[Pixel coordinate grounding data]
┄┄┄┄┄┄┄┄┄┄

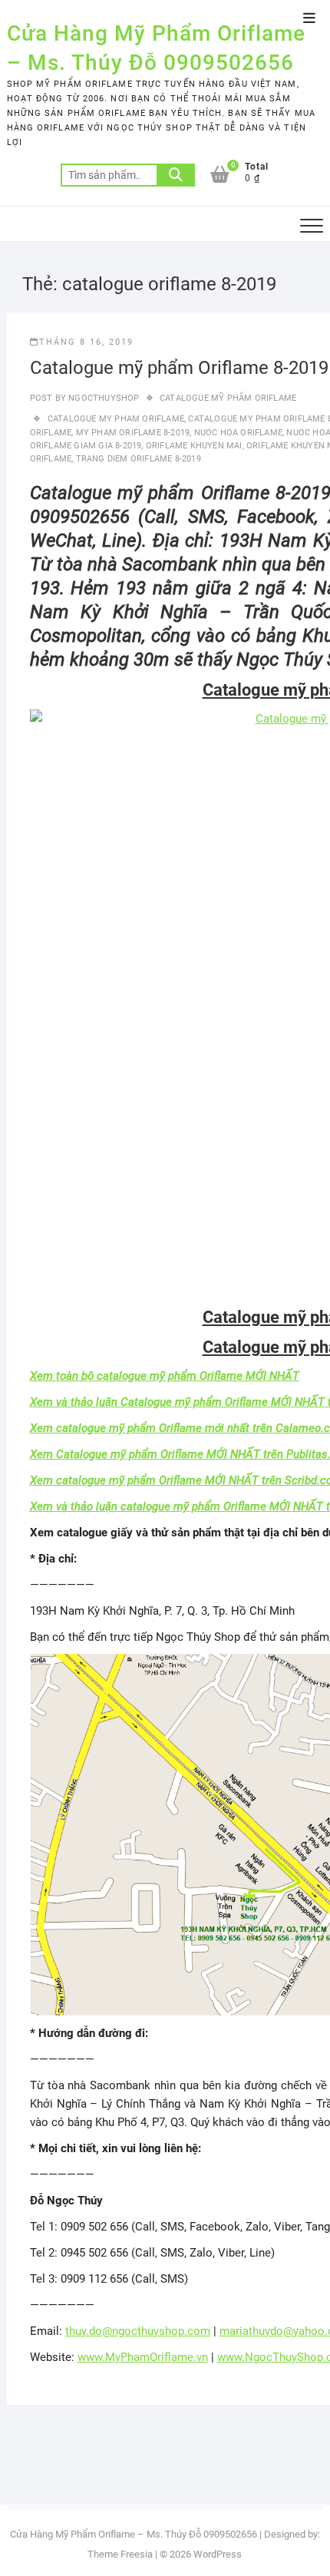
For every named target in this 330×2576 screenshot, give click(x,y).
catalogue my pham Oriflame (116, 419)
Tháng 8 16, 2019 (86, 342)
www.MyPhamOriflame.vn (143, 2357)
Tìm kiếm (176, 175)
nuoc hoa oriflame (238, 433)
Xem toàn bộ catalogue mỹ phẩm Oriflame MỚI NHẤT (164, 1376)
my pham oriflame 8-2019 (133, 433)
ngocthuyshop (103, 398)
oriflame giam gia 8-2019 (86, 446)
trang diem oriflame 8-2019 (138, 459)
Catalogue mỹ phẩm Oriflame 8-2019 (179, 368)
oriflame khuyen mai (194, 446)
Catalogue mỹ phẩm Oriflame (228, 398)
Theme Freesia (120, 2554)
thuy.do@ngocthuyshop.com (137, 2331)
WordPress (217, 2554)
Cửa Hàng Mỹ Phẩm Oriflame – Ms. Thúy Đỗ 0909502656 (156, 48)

┄┄┄┄┄┄┄┄┄┄

§ Exercise directions:
Would you return, unchanged, the lines from the one containing "Tháng 8 16, 2019 (86, 342)" through the end of the entries?

§ Answer area:
Tháng 8 16, 2019 (86, 342)
www.MyPhamOriflame.vn (143, 2357)
Tìm kiếm (176, 175)
nuoc hoa oriflame (238, 433)
Xem toàn bộ catalogue mỹ phẩm Oriflame MỚI NHẤT (164, 1376)
my pham oriflame 8-2019 (133, 433)
ngocthuyshop (103, 398)
oriflame giam gia 8-2019 (86, 446)
trang diem oriflame 8-2019 (138, 459)
Catalogue mỹ phẩm Oriflame 8-2019 (179, 368)
oriflame khuyen mai (194, 446)
Catalogue mỹ phẩm Oriflame (228, 398)
Theme Freesia (120, 2554)
thuy.do@ngocthuyshop.com (137, 2331)
WordPress (217, 2554)
Cửa Hàng Mỹ Phẩm Oriflame – Ms. Thúy Đỗ 0909502656 (156, 48)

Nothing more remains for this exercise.